**EXERCISE INSTRUCTIONS**
Starting at the line that contains "Lock transparent pixels checkerboard icon" and stopping after the line that contains "The width and height of the screenshot is (1568, 497).", transcribe the listing below exactly; do not include any pictures.

---- GIVEN RECORDS

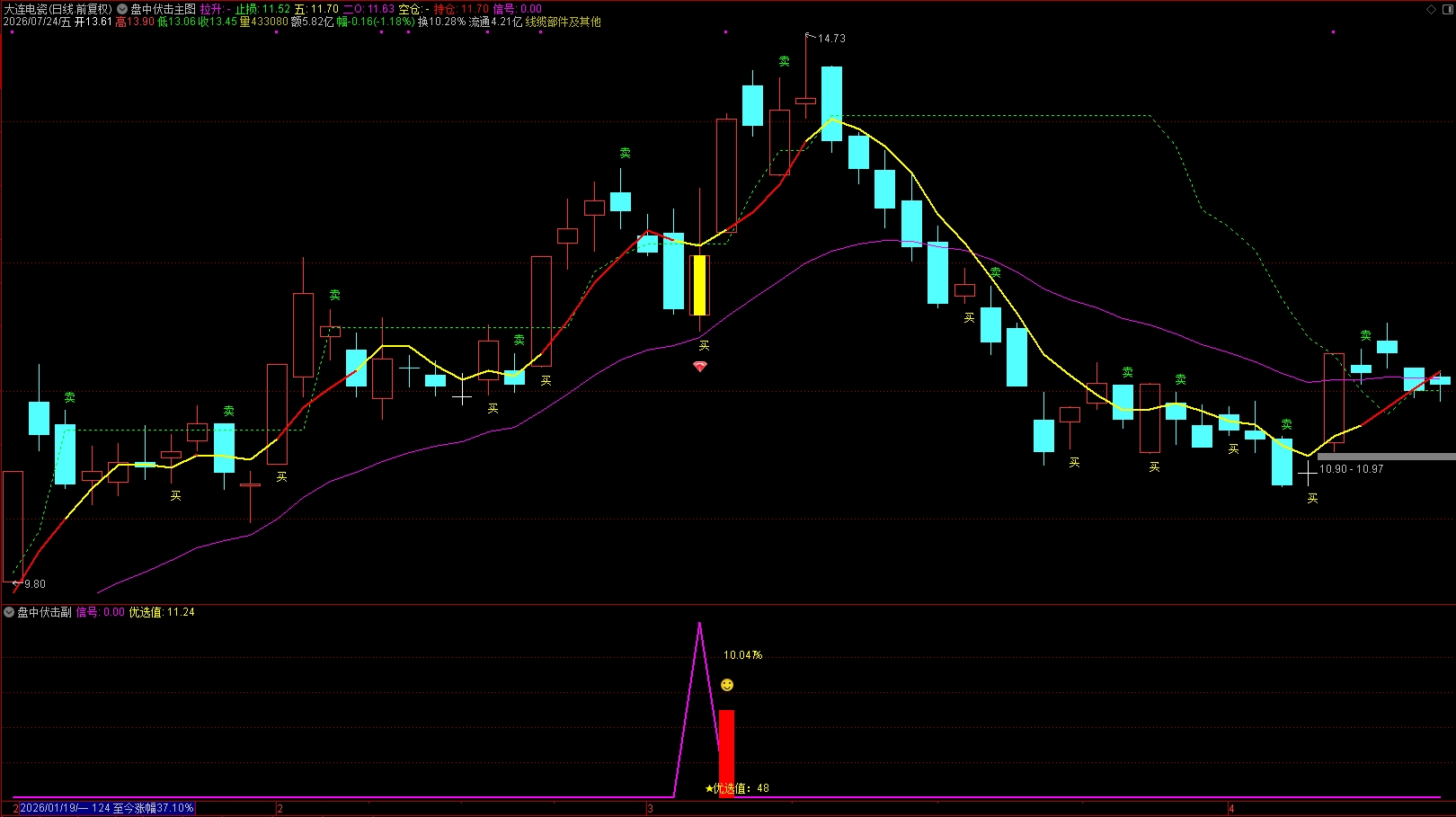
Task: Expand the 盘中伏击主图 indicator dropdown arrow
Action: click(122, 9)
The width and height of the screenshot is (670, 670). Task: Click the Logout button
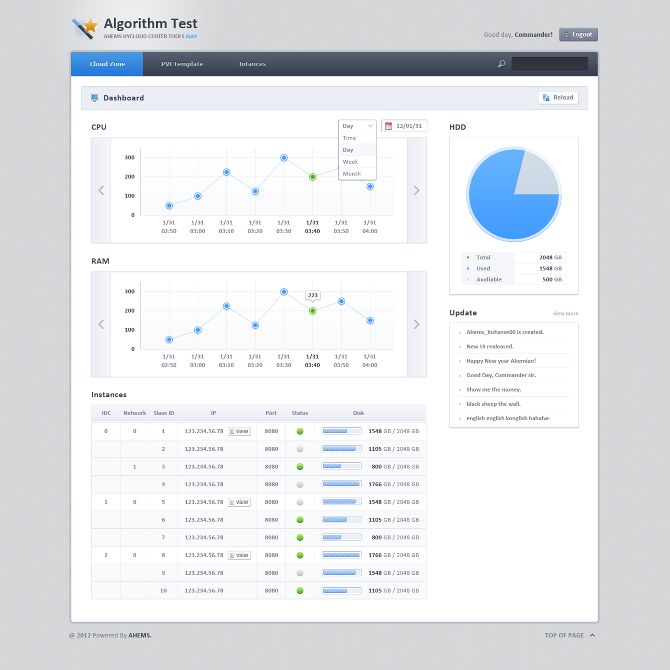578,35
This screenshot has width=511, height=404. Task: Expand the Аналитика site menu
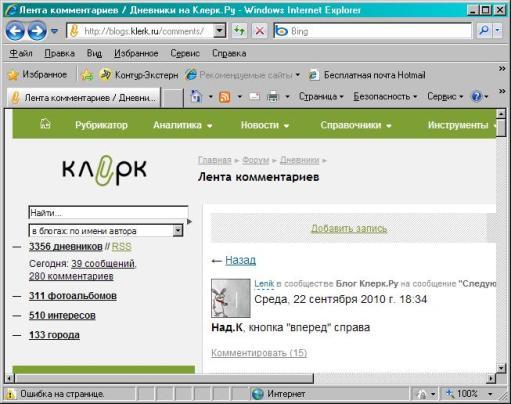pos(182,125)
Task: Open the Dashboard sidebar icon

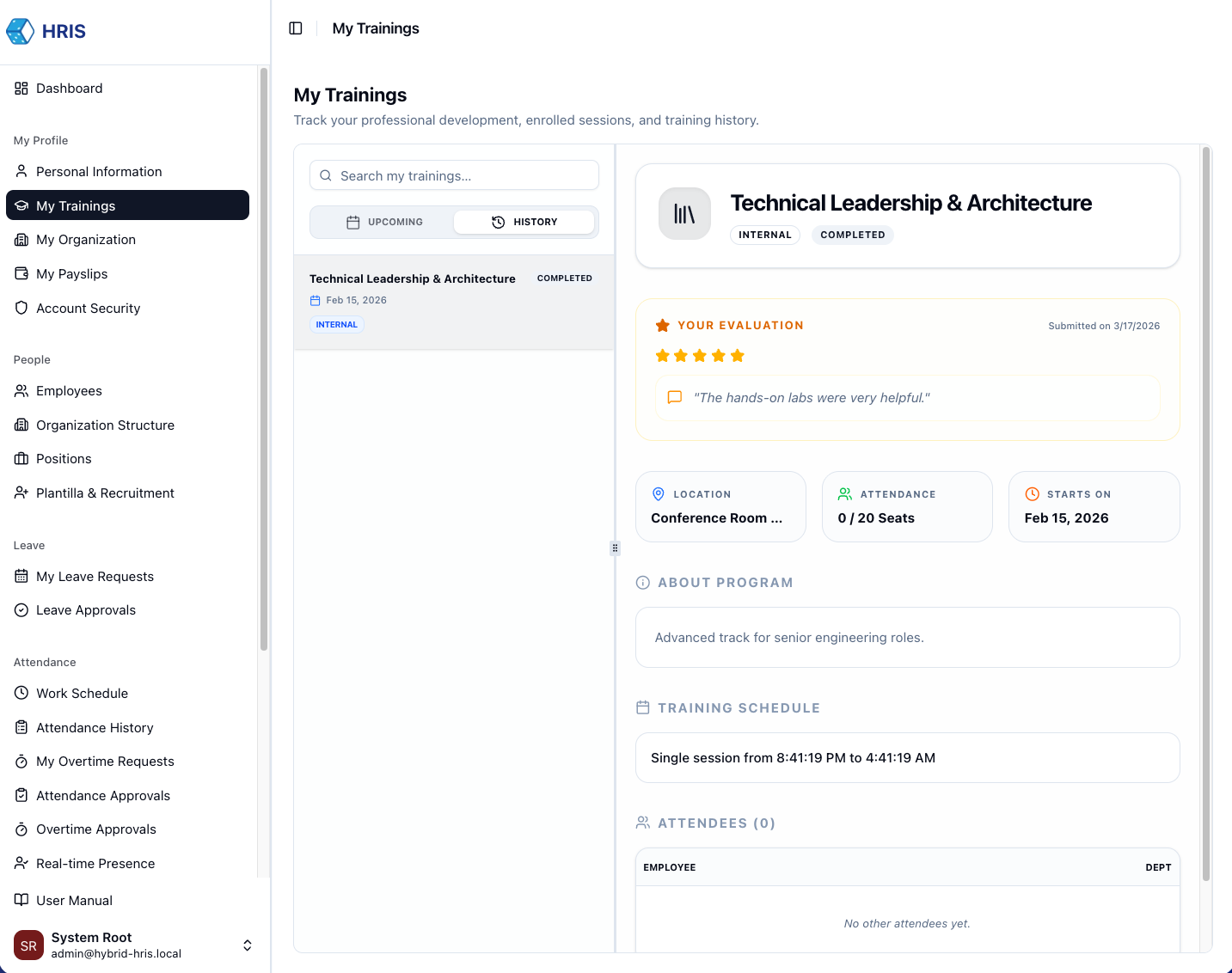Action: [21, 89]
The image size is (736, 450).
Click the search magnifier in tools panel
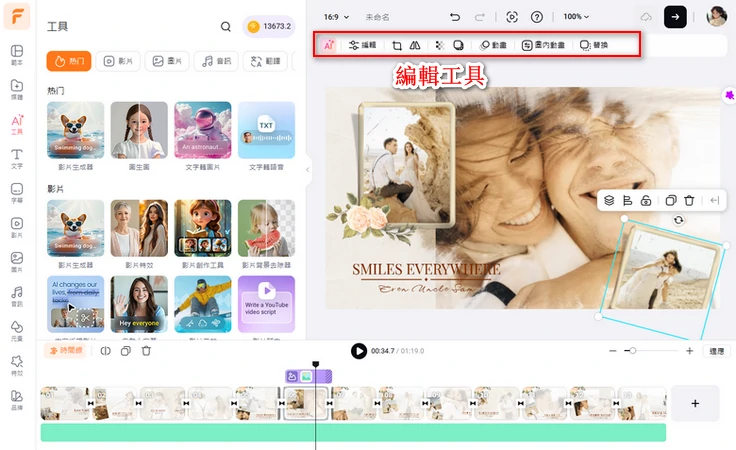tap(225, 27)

--------
---- GIVEN RECORDS

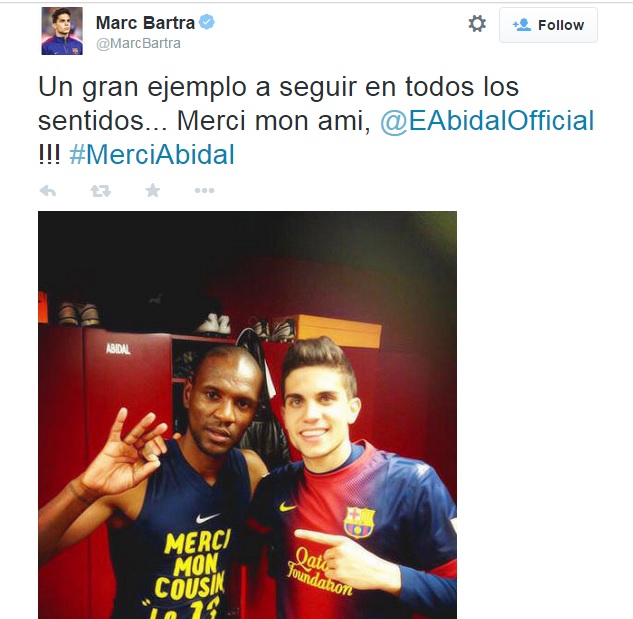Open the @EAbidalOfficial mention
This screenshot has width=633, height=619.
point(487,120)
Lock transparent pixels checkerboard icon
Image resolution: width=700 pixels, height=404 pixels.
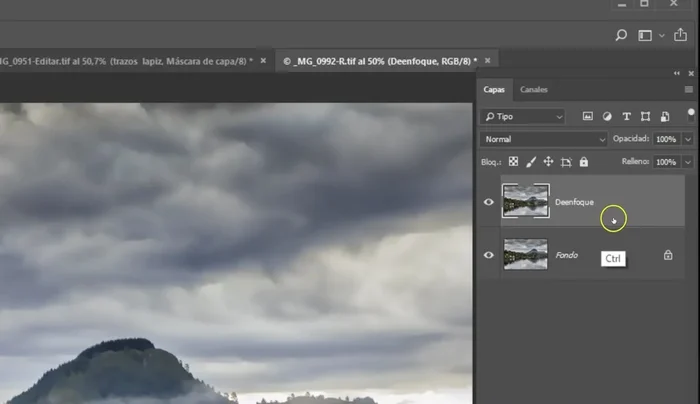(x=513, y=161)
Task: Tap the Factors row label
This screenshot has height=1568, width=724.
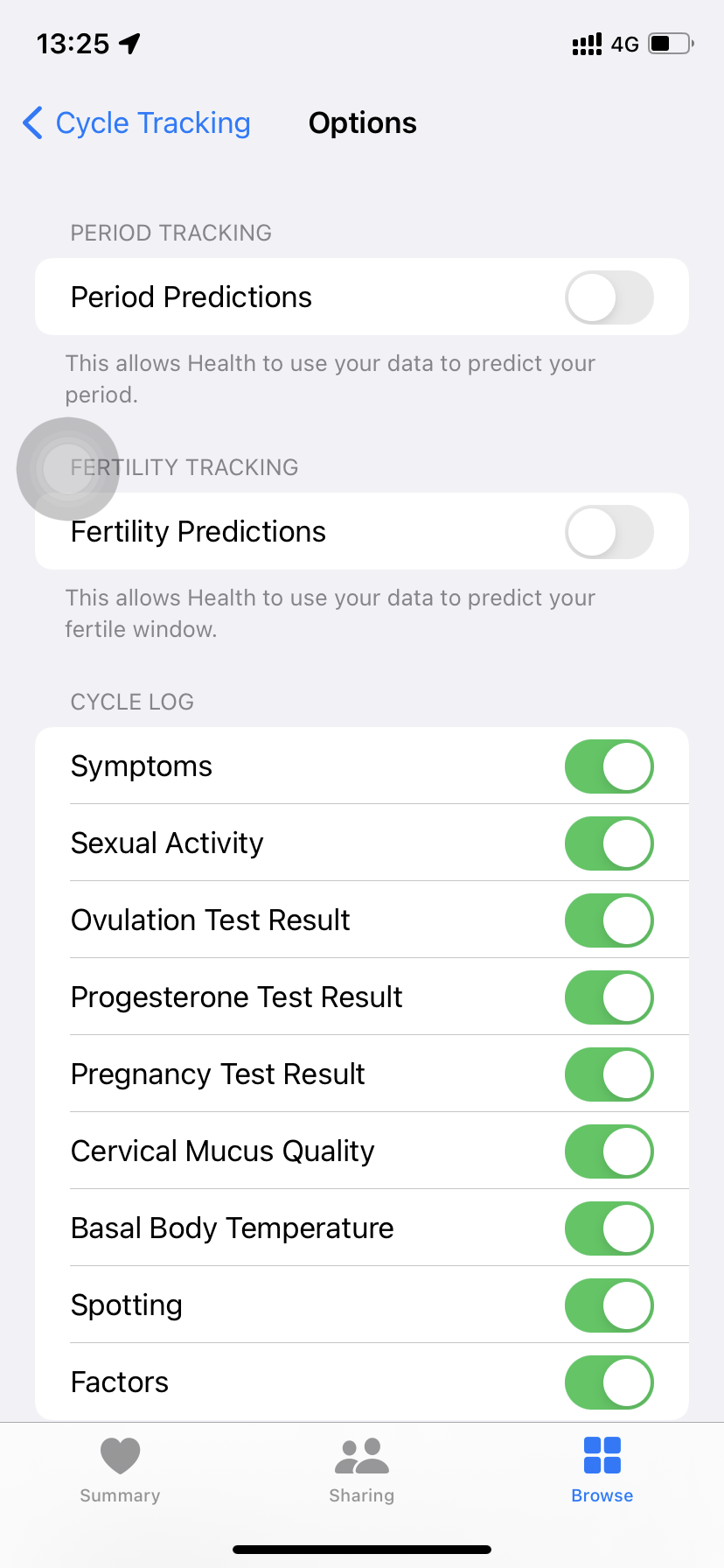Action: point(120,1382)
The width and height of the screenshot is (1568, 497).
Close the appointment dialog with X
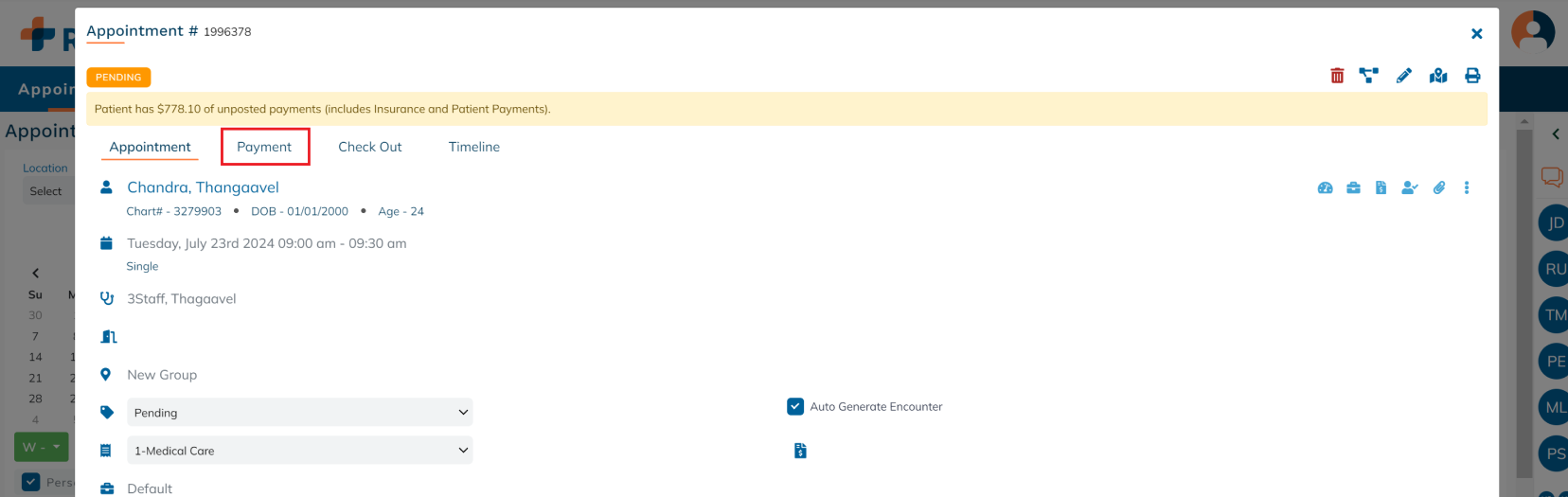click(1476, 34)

--------

**TASK OUTPUT**
Lock transparent pixels checkerboard icon
Image resolution: width=700 pixels, height=404 pixels.
(x=513, y=161)
Task: Tap the Factors row label
This screenshot has height=1568, width=724.
Action: point(120,1382)
The width and height of the screenshot is (1568, 497).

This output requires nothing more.